American radio personality

Glenn Younes is a former sports radio personality, philanthropist and founder of Corner Unit Media. On August 22, 2011 he started on Baltimore's 105.7 The Fan WJZ-FM which is licensed to Catonsville, MD. He will also be part of pre- and post-game show broadcasts of the NFL's Baltimore Ravens on 105.7 The Fan.

He has been a host & anchor for Sirius XM radio. Glenn hosted the Mad Dog Sports weekend show Saturday and Sunday nights on Mad Dog Radio and through 2010 was the primary fill in host for the channel, regularly filling in for the channel's namesake Christopher "Mad Dog" Russo. He was also heard giving updates weekday mornings on MLB Home Plate and Mad Dog Radio.

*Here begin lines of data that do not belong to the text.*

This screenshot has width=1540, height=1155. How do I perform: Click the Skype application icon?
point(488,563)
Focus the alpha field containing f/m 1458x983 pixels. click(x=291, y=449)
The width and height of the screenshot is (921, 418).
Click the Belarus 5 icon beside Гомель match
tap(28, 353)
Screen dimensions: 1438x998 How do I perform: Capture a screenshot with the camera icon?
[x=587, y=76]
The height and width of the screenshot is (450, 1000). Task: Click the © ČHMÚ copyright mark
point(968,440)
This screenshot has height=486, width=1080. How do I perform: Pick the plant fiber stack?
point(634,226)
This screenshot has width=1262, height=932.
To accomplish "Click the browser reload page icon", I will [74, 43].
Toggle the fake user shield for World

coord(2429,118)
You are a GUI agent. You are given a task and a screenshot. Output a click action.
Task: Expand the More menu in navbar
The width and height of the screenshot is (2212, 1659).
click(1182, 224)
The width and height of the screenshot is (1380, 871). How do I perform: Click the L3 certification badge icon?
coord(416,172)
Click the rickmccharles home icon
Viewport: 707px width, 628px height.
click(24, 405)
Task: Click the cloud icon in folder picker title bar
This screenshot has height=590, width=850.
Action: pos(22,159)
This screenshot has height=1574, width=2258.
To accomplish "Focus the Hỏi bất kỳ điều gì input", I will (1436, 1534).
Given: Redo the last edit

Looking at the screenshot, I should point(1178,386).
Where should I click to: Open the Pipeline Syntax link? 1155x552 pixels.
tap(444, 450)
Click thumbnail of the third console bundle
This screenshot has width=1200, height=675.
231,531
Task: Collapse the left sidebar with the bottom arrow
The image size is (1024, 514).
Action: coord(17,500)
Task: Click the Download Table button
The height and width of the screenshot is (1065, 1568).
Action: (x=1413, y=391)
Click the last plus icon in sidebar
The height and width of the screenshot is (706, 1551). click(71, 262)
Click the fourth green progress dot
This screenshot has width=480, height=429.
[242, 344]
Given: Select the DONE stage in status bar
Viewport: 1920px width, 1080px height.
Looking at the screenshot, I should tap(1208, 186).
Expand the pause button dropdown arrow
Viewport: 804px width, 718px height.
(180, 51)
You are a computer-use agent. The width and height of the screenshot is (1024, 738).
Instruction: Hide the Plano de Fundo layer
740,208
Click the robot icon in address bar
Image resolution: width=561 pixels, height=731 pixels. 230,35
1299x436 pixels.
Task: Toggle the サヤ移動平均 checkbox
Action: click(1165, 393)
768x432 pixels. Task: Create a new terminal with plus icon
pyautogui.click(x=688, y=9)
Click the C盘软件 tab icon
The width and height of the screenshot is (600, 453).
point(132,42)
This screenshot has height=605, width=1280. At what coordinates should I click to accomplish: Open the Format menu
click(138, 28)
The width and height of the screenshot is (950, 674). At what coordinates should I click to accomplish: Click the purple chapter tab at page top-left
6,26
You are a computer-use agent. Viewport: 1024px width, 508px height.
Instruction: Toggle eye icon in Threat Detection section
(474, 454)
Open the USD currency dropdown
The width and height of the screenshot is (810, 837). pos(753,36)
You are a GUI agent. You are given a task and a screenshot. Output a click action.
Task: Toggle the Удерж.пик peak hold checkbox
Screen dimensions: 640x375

Glenn has previously hosted the College Football Scoreboard Show with Bill Rohland as well as hosted shows and done updates on the Sirius XM PGA Tour Network. Prior to joining Sirius XM Glenn's radio experience included Fox Sports Radio and SportsTalk 980 in Washington, DC.

In addition to his radio work Glenn is the Director of Ed Reed Foundation (formerly Eye of the Hurricane Foundation) which is a non-profit charity organization founded by Ed Reed of the Baltimore Ravens.